■ WORK INSTRUCTION: Print the listing as it stands, omitting all images.

■ DATA:
Content starts

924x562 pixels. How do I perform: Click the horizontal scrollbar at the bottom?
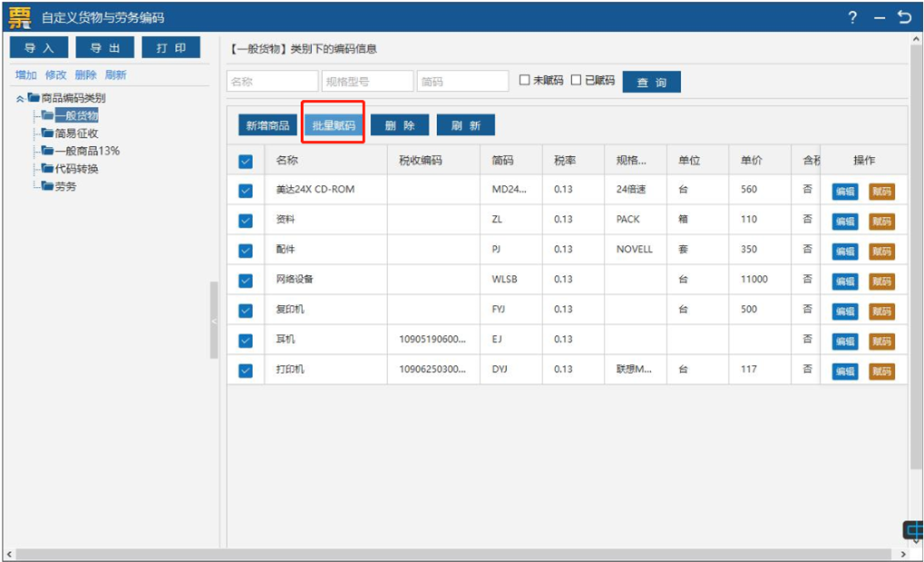[453, 554]
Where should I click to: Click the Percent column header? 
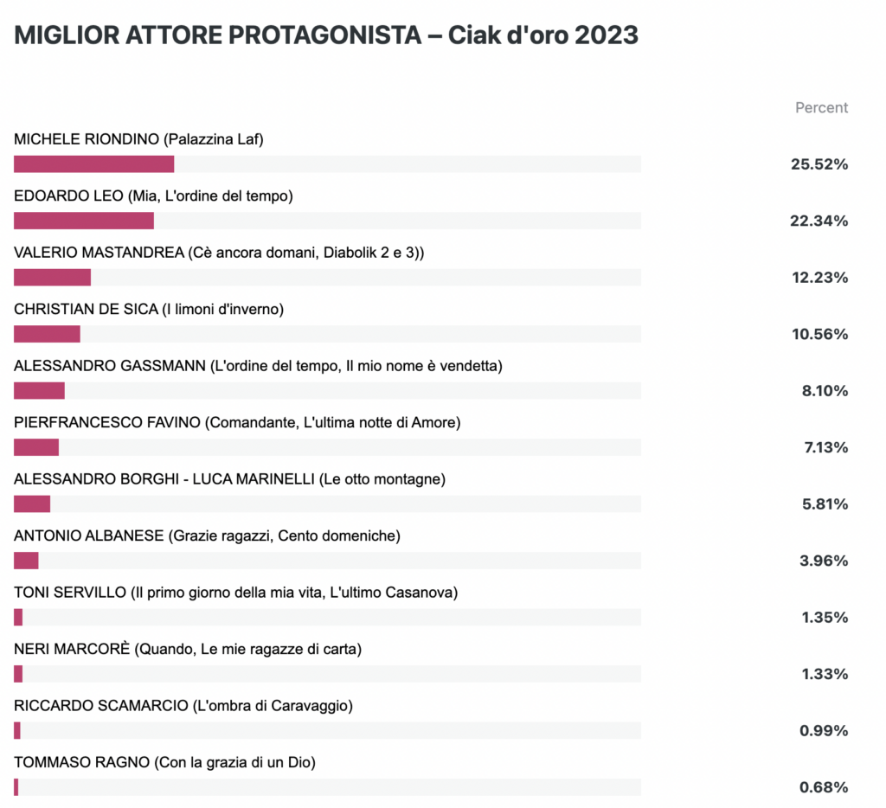click(x=821, y=107)
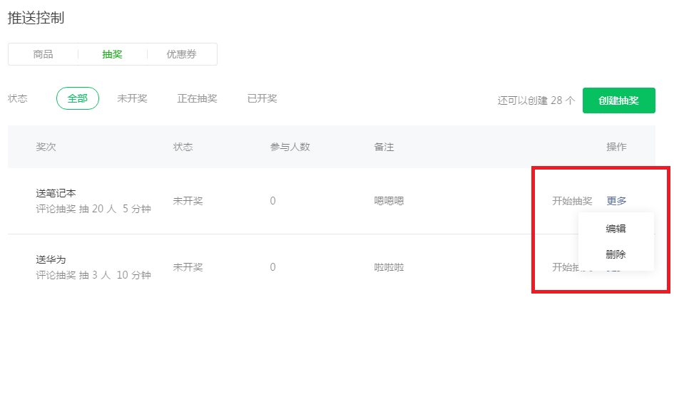This screenshot has width=679, height=399.
Task: Click the green 创建抽奖 button
Action: tap(618, 100)
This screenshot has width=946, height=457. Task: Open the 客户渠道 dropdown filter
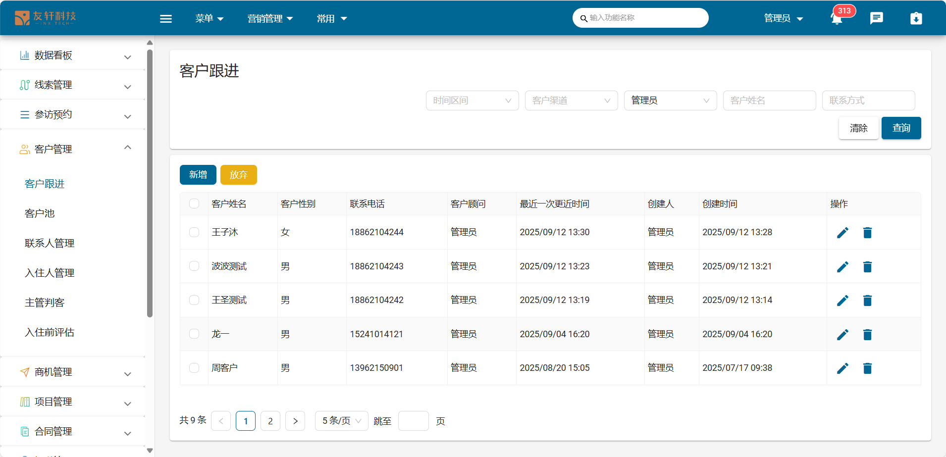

Content ends

■ RESPONSE TO THE EXERCISE:
924x562 pixels. How do I perform: Click the horizontal scrollbar at the bottom?
[453, 554]
Where should I click to: Click the Percent column header? 
click(x=821, y=107)
This screenshot has width=679, height=399.
Task: Click the green 创建抽奖 button
Action: tap(618, 100)
This screenshot has width=946, height=457. Task: Open the 客户渠道 dropdown filter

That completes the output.